2020: The Year of Alpha
Over the course of the year, we’ve grown from three people to nine and released six subsequent alpha releases.
These releases include a whole bunch of new tools, including:
- A new command-line tool (CLI) written in Rust;
- A data structure migration system and accompanying CLI development workflow;
- Continuous optimization of binary communication protocols;
- A JavaScript client library;
- Backup and recovery functions;
- A new EdgeQL syntax for automatically creating or updating data (UPSERT);
- And the best interactive query tools.
If you don’t mind, you can check out our blog for details on the evolution of all six alpha releases.
2021: Year of beta
The first beta release of EdgeDB was released in February 2021, and in the following year we released a total of three beta releases and three RC releases.
As EdgeDB’s core product matures, we shift our focus to the development workflow — how can EdgeDB’s developer experience fully transcend all existing databases? This includes database installation, database instance management, migration execution, document reading, use of command line tools, data query, and so on.
HMM… After some hard work, we redesigned our command line tool (RFC 1006), upgraded the client library, designed a more ergonomic API, added support for Go and Deno, and added a feature for Deno TLS ALPN. We rewrote the EdgeDB documentation and published an interactive book called The EdgeDB I Ching (Chinese version on the way!). , and created a gorgeous note-taking style EdgeQL tutorial (Chinese version already scheduled!) . We also started developing a query constructor for TypeScript, or consigned the ORM to the dustbin of history — we’ll see what happens next. 👀
2022: Fly toThe universeStability, the vast expanse!
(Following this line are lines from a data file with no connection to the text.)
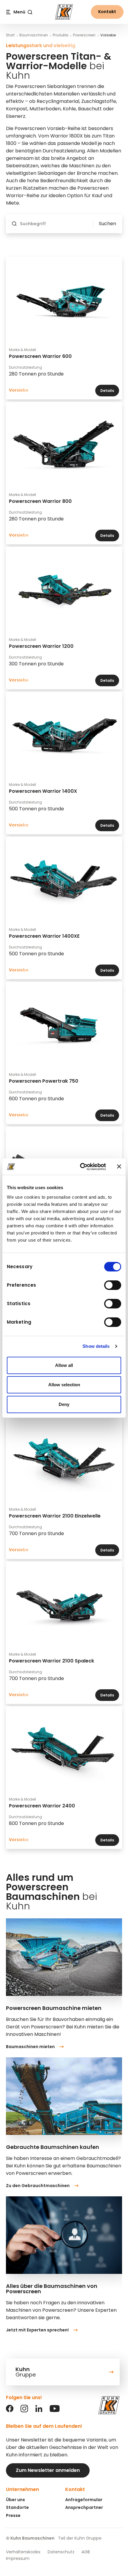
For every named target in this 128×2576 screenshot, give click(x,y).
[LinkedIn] (39, 2410)
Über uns (15, 2500)
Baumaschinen (33, 35)
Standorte (17, 2507)
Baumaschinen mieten (30, 2047)
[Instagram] (24, 2410)
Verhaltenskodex (23, 2552)
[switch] (112, 1285)
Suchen (107, 223)
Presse (13, 2515)
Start (10, 35)
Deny (64, 1404)
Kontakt (107, 12)
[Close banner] (119, 1166)
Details (107, 390)
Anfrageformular (83, 2500)
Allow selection (64, 1384)
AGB (86, 2552)
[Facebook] (9, 2410)
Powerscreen (84, 35)
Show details (96, 1346)
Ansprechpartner (84, 2507)
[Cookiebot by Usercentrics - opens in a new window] (80, 1167)
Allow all (64, 1365)
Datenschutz (61, 2552)
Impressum (17, 2558)
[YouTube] (55, 2410)
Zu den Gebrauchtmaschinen (38, 2186)
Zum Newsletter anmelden (48, 2470)
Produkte (60, 35)
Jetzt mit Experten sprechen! (37, 2330)
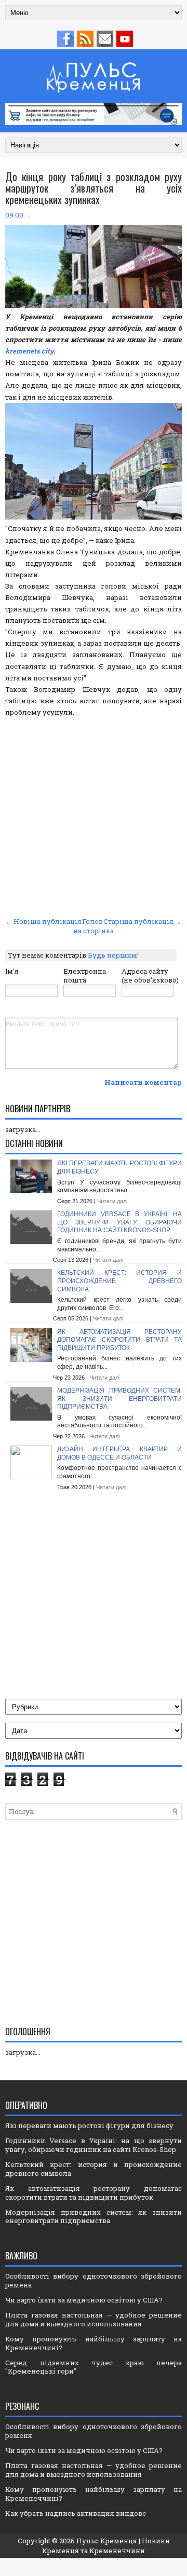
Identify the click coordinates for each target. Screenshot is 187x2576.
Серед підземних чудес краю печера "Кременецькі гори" (93, 2367)
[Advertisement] (93, 815)
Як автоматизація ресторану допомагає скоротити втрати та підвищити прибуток (119, 1340)
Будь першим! (113, 955)
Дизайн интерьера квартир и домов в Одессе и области (119, 1453)
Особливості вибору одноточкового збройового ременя (93, 2280)
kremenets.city (29, 351)
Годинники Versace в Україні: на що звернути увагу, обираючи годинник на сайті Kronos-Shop (119, 1222)
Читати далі (112, 1201)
That’s it for now. In a couple of weeks, we’ll be releasing EdgeDB stable 1.0. Hope you enjoy it. It has been a remarkable journey, to say the least.
This article has not said much about what EdgeDB is. If you are interested, please join our launch event on the 10th day of the Chinese New Year (the event is in English on YouTube, and the Chinese subtitle version will be posted on site B). It is a two-hour mini conference, hoping to answer all your questions. Click to collect tickets:
Thanks to Colin McDonnell and Elvis for feedback and edits on this post.
Welcome to our websiteThe official website,OSCHINA Project home page,Zhihu columnandThe nuggets columnFor more information.